> _WORK TO BE COMPLETED_
Don't include pictures. Quote the lines below from the first through the line that contains "Task: Select the".

Stored items:
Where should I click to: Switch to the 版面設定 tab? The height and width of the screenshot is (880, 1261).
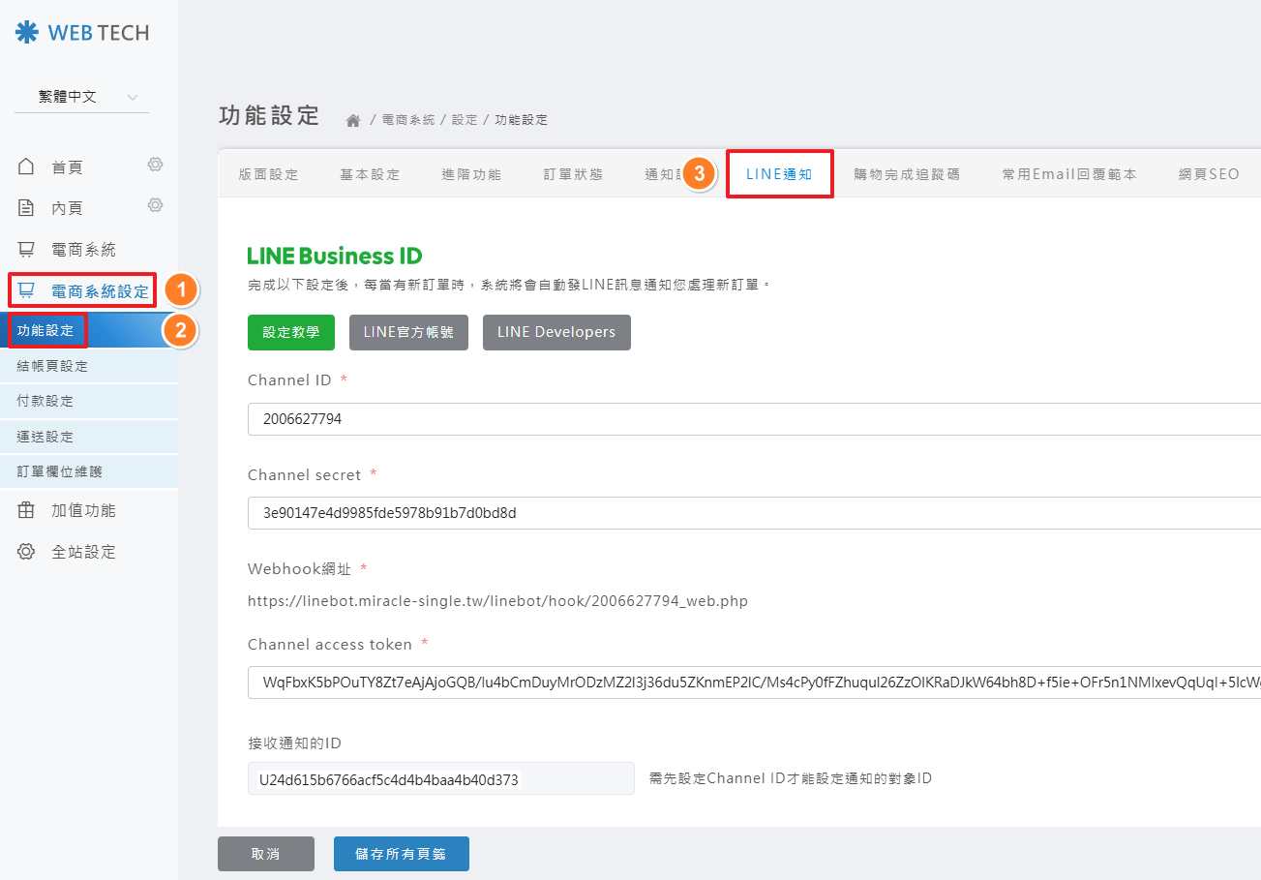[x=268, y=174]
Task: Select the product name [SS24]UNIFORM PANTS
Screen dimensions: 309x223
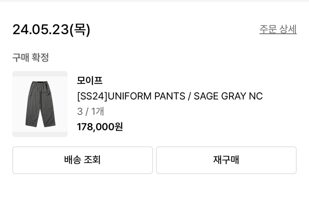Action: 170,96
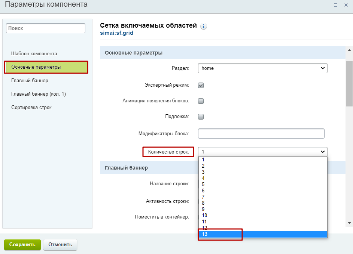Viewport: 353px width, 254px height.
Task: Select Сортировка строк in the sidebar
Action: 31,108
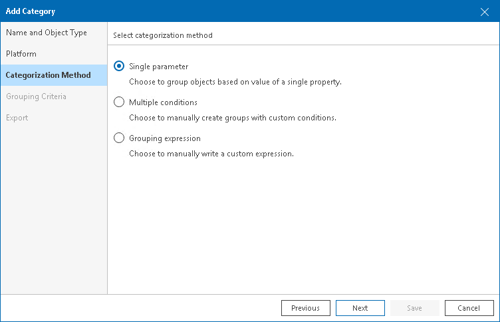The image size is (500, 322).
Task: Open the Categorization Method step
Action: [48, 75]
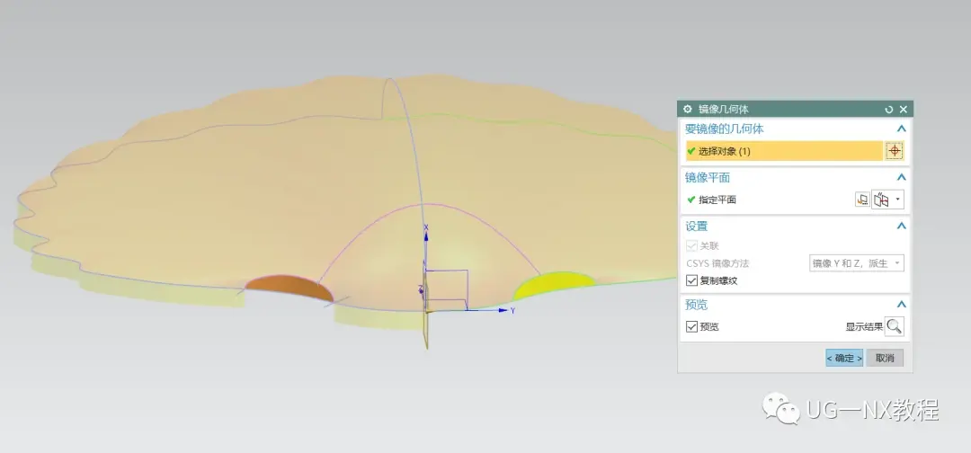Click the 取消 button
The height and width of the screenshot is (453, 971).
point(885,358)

> _EXERCISE ANSWER_
Where should I click to: Switch to the 版面設定 tab? The height and width of the screenshot is (880, 1261).
[x=268, y=174]
Task: Select the product name [SS24]UNIFORM PANTS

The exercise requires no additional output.